After digging up a bit, I found that there is a similar parameter server-side, tcp_keepalives_idle. If I’m looking at the value on the PostgreSQL server, it’s set at 7200 seconds (the default):

postgres=# SELECT name, setting, unit FROM pg_settings WHERE name='tcp_keepalives_idle';
        name         | setting | unit 
---------------------+---------+------
 tcp_keepalives_idle | 7200    | s

From what I understand, PostgreSQL allows the client to override some of its settings. So, this parameter can be set in the client code through the server_settings parameter. Like this:

engine = create_async_engine(
    database_url,
    connect_args={"server_settings": {"tcp_keepalives_idle": "600"}},
)

This is not very well documented in SQLAlchemy, here is the only reference that gave me an hint about this: PostgreSQL — SQLAlchemy 1.4 Documentation

I’ve set it to 10 minutes (600 seconds)… But this doesn’t solve the issue.
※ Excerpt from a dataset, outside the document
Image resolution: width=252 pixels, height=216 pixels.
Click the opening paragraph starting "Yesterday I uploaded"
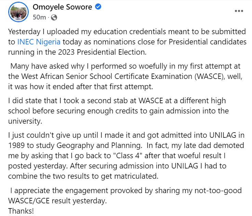(x=127, y=42)
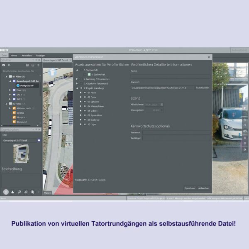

I’m not 100% sure the parameter is actually taken into account by PostgreSQL.

I also tried to set it directly on the cluster configuration thanks to the guidance found in this topic, by using the stolonctl tool. Unfortunately, it doesn’t solve the issue neither :cry:

I’ve tried something else: use the pool_recycle argument of SQLAlchemy. Basically, it discards connections that are older than a defined threshold.
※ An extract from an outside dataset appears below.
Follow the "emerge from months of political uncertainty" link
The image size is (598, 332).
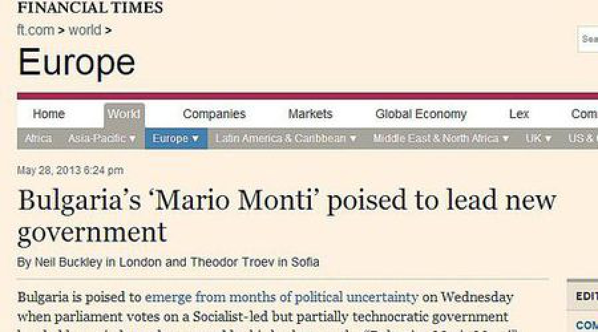282,296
engine = create_async_engine(
    database_url, pool_recycle=1800
)

I’ve set it at 30 minutes (1800 seconds) to match the limit of the proxy and it seems to solve the issue.

However, it sounds a bit sub-optimal as we may not be able to keep a connection live for more than 30 minutes. It should do it for now, but I would be curious to explore other alternatives if someone has ideas.

I’ve set it to 10 minutes (600 seconds)… But this doesn’t solve the issue. I’m not 100% sure the parameter is actually taken into account by PostgreSQL.

Yeah, in this case, it’s Stolon who manages the PG configuration. Any PG settings that are set directly will be overwritten by Stolon. In any case, you can tweak any of the server-side settings using the following strategy:

Note: We are in the process of making this easier.

# SSH into your Postgres app.  
fly ssh console --app <app-name>

# Export the some stolonctl specific environment variables
export $(cat /data/.env | xargs)

# Update stolon spec
stolonctl update --patch '{"pgParameters": { "tcp_keepalives_idle": "<seconds>"}}'

1 Like

Yes, that’s what I did ultimately. The parameter was correctly set, but it didn’t solve the issue. Maybe the OS doesn’t send the TCP message or the proxy ignores it, I’m not sure how I could debug that.

Hi! Sorry to hijack this thread, but I believe I’m having the same issue, with a slightly different tech set up. I’m running the good_job for background processing on a Rails application, and I’m having a hard connection cut off from the server every 30 minutes too.

PG::ConnectionBad: PQconsumeInput() server closed the connection unexpectedly
This probably means the server terminated abnormally
before or while processing the request.

I reported it to the gem issue tracker (ActiveRecord::StatementInvalid: PG::ConnectionBad: PQsocket() can't get socket descriptor every 30 minutes aprox. · Issue #579 · bensheldon/good_job · GitHub) but it seems that this problem would be on the server side from what I’m reading here! We’re seeing this exactly every 30 minutes or so

ActiveRecord’s configuration will by default set an idle_timeout of 5 minutes("number of seconds that a connection will be kept unused in the pool before it is automatically disconnected (default 300 seconds). Set this to zero to keep connections forever." ActiveRecord::ConnectionAdapters::ConnectionPool), which is set in this app:

irb(main):006:0> ActiveRecord::Base.connection_pool.db_config.idle_timeout
=> 300.0

but I’m still getting this error message every 30 mins or so. Is there any other setting in postgres that I could tweak to fix this?

In my case, the equivalent parameter, pool_recycle solved the issue by making the client proactively close the connection before the proxy does.

I’m not a Ruby expert but a first step could be to make sure that this parameter is correctly taken into account by your worker.